2018, Drew Pearce (All Hail the King) -- download/Netflix
I started watching my download of this sometime in 2019, but then something interrupted me and I never got back to it. And then 2020 interrupted me and I never got back to it. And then it showed up on Netflix and I went, "Oh yeah, this looked liked a lot of fun..." so I got back to it.The premise is right down my alley -- a 20 Minutes Into the Future dystopia featuring a high-tech (if somewhat run-down) hotel converted into a hospital & hospice for the criminally wealthy. If you can afford to buy your way into the fortified place, then they will do their best to heal you and protect you while you are recovering. Think of it like the Continental from John Wick but they have fancy medical equipment operated by a run-down nurse (Jodie Foster, Elysium) and her orderly Everest (Dave Bautista, Guardians of the Galaxy). My head canon is that this IS the John Wick universe, just after it has gone through some upheaval.

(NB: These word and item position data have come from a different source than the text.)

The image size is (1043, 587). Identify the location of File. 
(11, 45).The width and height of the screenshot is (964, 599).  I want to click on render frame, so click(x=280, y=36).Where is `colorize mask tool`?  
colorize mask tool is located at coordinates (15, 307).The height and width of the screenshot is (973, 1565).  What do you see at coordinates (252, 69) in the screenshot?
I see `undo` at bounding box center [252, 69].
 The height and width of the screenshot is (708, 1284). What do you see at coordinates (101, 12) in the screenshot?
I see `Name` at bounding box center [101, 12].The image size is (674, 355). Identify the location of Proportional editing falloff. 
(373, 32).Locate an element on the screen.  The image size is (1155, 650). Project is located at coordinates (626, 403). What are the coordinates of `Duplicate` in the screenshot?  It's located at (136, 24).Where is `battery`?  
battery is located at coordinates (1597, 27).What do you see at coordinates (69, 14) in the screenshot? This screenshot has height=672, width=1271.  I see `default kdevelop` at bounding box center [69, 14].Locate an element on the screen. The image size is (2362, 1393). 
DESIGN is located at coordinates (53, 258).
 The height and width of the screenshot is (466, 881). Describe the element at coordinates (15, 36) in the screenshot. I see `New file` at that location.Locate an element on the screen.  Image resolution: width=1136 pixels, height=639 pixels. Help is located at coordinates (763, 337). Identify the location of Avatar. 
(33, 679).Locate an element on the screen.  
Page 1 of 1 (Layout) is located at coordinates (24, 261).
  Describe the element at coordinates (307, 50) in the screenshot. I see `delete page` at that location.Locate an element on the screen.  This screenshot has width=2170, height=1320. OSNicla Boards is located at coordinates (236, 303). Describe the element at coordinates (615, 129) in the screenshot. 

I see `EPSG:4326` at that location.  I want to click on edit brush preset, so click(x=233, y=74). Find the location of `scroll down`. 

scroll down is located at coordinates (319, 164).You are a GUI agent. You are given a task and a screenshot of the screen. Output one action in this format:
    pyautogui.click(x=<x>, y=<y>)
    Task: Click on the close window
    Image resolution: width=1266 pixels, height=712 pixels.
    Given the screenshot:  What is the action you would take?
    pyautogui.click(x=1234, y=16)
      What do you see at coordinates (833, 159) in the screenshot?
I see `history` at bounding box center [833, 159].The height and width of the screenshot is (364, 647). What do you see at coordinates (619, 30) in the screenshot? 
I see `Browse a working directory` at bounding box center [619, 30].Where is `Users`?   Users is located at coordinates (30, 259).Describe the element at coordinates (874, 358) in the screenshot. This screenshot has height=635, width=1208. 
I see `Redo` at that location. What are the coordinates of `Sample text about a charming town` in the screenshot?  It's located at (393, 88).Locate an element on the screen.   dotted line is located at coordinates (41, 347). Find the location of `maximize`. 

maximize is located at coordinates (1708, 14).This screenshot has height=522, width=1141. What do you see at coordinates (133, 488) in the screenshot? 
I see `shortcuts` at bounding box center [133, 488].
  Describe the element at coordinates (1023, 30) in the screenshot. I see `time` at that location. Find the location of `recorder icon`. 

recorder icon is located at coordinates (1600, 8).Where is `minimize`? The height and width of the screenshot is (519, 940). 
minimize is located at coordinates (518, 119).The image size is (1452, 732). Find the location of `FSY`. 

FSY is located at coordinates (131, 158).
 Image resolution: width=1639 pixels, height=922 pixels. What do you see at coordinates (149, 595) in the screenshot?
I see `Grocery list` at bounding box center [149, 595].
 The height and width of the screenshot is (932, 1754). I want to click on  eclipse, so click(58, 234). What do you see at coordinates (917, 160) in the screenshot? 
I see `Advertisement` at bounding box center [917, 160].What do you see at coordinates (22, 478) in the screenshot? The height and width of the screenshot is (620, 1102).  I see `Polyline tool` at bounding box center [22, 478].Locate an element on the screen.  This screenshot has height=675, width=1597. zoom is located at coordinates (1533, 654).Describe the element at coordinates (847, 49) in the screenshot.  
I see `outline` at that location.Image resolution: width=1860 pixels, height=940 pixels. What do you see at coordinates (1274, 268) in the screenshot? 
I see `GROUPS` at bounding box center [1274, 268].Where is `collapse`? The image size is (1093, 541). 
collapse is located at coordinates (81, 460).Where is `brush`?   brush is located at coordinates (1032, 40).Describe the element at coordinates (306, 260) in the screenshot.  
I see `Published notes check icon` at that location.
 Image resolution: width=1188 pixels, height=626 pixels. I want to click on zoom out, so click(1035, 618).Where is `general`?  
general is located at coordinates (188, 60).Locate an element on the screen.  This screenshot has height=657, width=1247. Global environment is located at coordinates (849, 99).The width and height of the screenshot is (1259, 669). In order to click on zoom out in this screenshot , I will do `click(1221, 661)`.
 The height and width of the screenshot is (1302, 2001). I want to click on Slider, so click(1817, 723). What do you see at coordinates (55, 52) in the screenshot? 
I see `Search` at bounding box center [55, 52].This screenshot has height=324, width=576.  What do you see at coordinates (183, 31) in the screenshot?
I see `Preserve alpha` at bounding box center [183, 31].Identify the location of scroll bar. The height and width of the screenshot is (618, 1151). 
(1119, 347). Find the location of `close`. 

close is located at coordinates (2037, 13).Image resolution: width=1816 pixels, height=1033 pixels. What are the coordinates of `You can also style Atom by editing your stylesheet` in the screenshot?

One night while most of LA riots over the draconic control of water, a pair of bank robbers (Sterling K Brown, Person of Interest & Brian Tyree Henry, Widows) show up. They are assigned the Hawaii room, becoming Waikiki and Honolulu respectively. Each guest is assigned a room alias, to protect their identities. The problem is that Honolulu, on his way out of the bank, grabbed a pen out of the pocket of an obvious mook. "You don't want to do that," says the mook. He also gets shot, which brings them to the Artemis. The pen is just a fancy courier package full of tiny, but extremely rare, diamonds which belong to the Top Dog criminal in the city, the Wolf King. And the Wolf King is on his way to the Artemis, for his own reasons. Honolulu didn't want to do that.
This movie, like others of its neo noir ilk, such as Bad Times at the El Royale or Knives Out or Free Fire, is all about its characters. Despite my lack of saying so in any of my (toasty)posts about these movies, what remains (of the day) is the characters, not just the ensemble cast, but the colourful people populating them. THIS really stands out in Hotel Artemis, and not just for Charlie Day being Charlie Day, as he channels Hannibal Chau from Pacific Rim mixed with his own character in that movie, which I suspect, is basically Charlie Day. And Sofia Boutella (Star Trek Beyond) being her usual uber-sexy and uber-dangerous self as Nice (France, not kind) the assassin with an agenda. And Dave Bautista's giant sized orderly, who is surprisingly delicate. And Jodie Foster's Nurse, who is shuffling around, sneaking nips from a bottle, channeling a Frances McDormand character from one of her mid-west dramas. And the Wolf King himself, Jeff Goldblum (Independence Day Resurgence) being very Jeff. Even Sterling K Brown, who I really know these days for crying in TV ads for This Is Us, stands out as the straight man amongst all the colourful characters. And yes, there are more characters.
The plot is a convergence of events, violently and dramatically, as one would expect of criminals. Each person is there for a reason, which intersects with at least one of the others, and at the end, changes everyone's path irrevocably, including that of the hotel itself. What makes this movie so much fun, being that this is a familiar neo-noir plot, is the presentation, the world in which its set, and how all the characters fit into it. The movie just looks good, both grounded in its run-down nature, and forward thinking, with its tech & gadgets everywhere. It is not John Wick style and glamour, but it drips with character.